Bill Brennan: I think they’re largely, unrelated. I don’t see any kind of correlation between the two. What’s happening in our largest customer, is a function of their own planning. The second customer that we’re in the early stages of ramping, the situation there is that I think the overall plan is coming together. The sequence that they go through, it seems similar with these large hyperscalers is there’s a group of engineers, that are responsible for developing and qualifying it given the SKU and that — when that qualification is complete, that SKU becomes available for different businesses to pick up and deploy. We’ve made it through the qualification portion, with our second customer. And now, I think the detailed forecast is going to be coming together, over the next several months.
And so as we look at that program generally, we think that it can drive volume, but we don’t want to be overly aggressive in how we’re planning. And that’s, why we’ve kind of stepped back a bit and put a more conservative look on it, until we’ve got really good visibility.
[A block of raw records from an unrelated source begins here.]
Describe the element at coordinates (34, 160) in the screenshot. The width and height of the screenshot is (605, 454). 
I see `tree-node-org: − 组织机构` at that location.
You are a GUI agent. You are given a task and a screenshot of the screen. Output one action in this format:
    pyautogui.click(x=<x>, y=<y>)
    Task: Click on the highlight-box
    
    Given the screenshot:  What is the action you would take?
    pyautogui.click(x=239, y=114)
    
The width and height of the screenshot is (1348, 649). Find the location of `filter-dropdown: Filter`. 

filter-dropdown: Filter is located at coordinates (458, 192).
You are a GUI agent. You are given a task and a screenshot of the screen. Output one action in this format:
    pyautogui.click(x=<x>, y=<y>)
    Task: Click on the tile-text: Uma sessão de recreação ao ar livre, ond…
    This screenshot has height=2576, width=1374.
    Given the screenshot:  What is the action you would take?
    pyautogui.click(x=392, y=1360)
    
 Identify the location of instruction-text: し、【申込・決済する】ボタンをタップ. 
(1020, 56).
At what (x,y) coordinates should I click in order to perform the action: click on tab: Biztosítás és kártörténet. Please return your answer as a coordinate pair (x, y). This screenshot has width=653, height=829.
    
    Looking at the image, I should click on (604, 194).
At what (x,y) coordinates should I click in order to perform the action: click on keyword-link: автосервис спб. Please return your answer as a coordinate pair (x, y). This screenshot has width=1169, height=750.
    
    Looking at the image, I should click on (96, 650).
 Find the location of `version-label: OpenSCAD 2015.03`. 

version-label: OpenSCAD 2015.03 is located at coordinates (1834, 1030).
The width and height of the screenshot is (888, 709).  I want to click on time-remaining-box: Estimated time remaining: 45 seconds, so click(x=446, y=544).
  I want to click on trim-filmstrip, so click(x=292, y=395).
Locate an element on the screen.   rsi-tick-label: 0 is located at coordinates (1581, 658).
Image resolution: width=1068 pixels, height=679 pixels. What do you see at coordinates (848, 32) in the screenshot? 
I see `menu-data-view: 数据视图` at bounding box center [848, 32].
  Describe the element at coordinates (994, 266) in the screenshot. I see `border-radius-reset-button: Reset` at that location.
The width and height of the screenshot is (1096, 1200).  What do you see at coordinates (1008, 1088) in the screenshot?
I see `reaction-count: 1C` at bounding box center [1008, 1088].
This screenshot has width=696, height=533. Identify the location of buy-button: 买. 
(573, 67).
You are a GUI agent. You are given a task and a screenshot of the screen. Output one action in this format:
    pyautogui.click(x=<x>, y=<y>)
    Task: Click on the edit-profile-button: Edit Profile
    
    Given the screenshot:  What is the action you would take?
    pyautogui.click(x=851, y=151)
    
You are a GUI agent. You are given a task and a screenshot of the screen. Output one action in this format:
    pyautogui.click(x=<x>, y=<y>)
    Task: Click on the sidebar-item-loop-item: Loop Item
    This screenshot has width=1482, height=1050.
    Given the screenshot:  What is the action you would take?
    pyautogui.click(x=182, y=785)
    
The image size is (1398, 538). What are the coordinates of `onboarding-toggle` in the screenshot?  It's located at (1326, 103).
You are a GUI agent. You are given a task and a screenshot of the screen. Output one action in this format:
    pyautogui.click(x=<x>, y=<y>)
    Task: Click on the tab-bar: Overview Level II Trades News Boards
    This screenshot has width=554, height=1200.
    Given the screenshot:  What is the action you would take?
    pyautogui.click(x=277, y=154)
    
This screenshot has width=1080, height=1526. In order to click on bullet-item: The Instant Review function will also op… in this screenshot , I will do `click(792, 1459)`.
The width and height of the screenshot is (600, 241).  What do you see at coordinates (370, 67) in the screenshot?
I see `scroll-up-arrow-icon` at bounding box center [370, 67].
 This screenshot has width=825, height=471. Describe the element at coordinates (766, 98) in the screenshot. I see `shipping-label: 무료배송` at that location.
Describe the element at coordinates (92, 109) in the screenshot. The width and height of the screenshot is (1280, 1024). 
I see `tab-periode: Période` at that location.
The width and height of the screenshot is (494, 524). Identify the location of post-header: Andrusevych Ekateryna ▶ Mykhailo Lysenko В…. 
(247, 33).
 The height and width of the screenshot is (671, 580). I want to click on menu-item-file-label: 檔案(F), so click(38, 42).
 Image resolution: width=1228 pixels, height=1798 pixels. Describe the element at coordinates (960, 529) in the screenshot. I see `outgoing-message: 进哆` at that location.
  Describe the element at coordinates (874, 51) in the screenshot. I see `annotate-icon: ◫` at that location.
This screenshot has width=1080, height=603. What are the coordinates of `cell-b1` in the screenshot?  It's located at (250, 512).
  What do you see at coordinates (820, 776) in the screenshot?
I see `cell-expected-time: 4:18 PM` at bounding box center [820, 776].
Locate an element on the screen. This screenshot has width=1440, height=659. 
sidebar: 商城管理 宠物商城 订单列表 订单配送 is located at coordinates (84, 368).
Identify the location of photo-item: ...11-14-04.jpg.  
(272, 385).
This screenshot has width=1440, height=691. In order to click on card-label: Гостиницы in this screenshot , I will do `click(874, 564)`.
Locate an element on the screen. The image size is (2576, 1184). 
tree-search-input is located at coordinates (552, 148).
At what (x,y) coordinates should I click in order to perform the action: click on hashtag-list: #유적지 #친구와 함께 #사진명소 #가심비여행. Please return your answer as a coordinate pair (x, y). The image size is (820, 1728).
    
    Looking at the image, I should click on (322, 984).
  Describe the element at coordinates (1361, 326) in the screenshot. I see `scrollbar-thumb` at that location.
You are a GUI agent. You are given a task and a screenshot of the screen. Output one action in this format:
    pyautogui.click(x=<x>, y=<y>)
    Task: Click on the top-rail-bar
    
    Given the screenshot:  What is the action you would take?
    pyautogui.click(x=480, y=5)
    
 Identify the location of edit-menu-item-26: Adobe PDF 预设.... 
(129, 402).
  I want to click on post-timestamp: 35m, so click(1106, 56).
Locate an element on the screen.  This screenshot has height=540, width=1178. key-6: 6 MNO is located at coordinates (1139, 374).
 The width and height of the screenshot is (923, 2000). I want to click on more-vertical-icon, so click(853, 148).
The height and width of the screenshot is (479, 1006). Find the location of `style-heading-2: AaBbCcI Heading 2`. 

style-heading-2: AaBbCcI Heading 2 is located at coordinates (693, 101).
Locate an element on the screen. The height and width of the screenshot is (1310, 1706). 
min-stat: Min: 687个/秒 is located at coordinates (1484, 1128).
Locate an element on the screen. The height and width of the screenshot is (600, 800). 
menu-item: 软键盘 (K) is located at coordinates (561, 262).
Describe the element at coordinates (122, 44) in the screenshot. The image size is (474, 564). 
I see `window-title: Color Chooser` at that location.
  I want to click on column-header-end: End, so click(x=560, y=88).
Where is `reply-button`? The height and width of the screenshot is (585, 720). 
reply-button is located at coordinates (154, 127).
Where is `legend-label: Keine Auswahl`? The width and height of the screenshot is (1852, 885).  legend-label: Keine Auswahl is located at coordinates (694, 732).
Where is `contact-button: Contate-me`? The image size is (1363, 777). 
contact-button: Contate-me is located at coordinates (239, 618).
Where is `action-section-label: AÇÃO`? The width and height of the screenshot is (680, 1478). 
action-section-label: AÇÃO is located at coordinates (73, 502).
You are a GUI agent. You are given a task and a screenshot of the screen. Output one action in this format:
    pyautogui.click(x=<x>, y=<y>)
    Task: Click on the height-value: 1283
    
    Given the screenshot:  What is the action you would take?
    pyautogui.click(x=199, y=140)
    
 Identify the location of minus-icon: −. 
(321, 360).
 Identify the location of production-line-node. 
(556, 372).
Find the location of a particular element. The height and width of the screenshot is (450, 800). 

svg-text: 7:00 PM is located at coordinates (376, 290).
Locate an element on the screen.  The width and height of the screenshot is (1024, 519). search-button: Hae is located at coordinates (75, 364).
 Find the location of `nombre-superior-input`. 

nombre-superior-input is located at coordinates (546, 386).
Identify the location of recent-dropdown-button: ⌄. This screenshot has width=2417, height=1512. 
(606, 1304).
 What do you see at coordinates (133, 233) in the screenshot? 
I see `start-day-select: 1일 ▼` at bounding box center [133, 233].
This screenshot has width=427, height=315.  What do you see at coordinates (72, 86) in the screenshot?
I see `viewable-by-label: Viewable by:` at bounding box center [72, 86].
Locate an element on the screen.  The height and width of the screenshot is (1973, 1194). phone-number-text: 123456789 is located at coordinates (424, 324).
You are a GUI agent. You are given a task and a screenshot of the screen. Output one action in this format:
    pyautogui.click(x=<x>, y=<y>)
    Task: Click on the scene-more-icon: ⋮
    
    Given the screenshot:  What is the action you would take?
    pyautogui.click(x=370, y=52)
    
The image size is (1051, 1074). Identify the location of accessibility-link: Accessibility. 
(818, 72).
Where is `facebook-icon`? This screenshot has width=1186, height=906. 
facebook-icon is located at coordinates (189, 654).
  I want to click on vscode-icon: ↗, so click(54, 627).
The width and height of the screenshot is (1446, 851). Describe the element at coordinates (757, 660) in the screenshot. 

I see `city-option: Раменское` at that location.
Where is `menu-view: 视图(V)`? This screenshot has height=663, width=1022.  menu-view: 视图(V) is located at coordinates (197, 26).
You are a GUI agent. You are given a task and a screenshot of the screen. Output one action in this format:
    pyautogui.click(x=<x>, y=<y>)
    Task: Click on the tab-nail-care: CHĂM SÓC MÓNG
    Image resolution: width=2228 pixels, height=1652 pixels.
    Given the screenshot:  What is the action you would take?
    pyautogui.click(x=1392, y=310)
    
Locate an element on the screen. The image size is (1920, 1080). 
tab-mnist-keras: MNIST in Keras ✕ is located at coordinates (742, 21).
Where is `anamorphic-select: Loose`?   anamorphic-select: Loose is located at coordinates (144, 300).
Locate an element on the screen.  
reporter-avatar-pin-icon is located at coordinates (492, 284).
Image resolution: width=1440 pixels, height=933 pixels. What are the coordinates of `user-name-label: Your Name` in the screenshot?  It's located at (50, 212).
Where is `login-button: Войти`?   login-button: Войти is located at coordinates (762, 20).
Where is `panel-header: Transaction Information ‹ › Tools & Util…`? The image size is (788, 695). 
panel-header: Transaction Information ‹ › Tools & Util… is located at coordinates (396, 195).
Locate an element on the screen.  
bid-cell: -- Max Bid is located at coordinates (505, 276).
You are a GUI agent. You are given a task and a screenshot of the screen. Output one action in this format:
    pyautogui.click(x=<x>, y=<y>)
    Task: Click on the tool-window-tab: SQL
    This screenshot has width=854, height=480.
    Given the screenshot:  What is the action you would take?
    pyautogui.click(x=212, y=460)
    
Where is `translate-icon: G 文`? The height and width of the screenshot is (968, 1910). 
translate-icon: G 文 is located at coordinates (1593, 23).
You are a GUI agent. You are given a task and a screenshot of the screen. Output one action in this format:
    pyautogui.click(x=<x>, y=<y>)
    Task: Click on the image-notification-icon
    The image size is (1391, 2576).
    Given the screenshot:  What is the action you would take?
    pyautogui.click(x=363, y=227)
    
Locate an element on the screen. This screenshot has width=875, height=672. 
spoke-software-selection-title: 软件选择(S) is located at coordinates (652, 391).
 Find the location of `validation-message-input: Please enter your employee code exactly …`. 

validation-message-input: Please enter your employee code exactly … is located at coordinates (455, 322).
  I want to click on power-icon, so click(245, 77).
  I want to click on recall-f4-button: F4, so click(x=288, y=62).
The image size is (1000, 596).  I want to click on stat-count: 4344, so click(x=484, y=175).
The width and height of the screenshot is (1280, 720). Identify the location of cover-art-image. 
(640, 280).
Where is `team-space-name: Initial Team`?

Karl Ackerman: Understood. That’s clear. Thanks for that. I guess Dan, then a question for you, if I may. I did notice a small impairment charge in the quarter. I was curious, if you could discuss what that is. And then second, how fungible are your AEC products across the design engagements, you have at some of these hyperscalers? I guess is your — is your current inventory reusable, or is there an obsolescence risk that we should worry about or think about I guess with revised outlook? Thank you very much.
Dan Fleming: Yes. So, we don’t expect there to be generally, speaking any obsolescence risk in our inventory right now. I did mention we’ve increased our reserve. That’s kind of a — just a mathematical equation and how we — based on our internal procedures, and how we reserve inventory. Speaking of the impairment though, you saw a $2.4 million impairment, and that was associated with the program that we terminated during the quarter. We’ve been — if we look back in time, we’ve been very extremely fortunate, with our success across a lot of different investments that we’ve made over the years. But in this case, we made the decision to move forward with a different — a higher ROI product, which can happen from time to time. So you can expect us to continue following just a very strict fiscal discipline, as we look at our various ROIs on products that we tape out. And eventually, this will lead us toward our long-term financial target model.
Operator: Thank you. And there are no further questions at this time. I’d like to turn the call back to Mr. Brennan.
Bill Brennan: All right. Well, I’d like to thank everybody for joining the call. I appreciate all the questions. And with that, we’ll end the call. Thank you very much.
Operator: This concludes today’s conference call. You may now disconnect.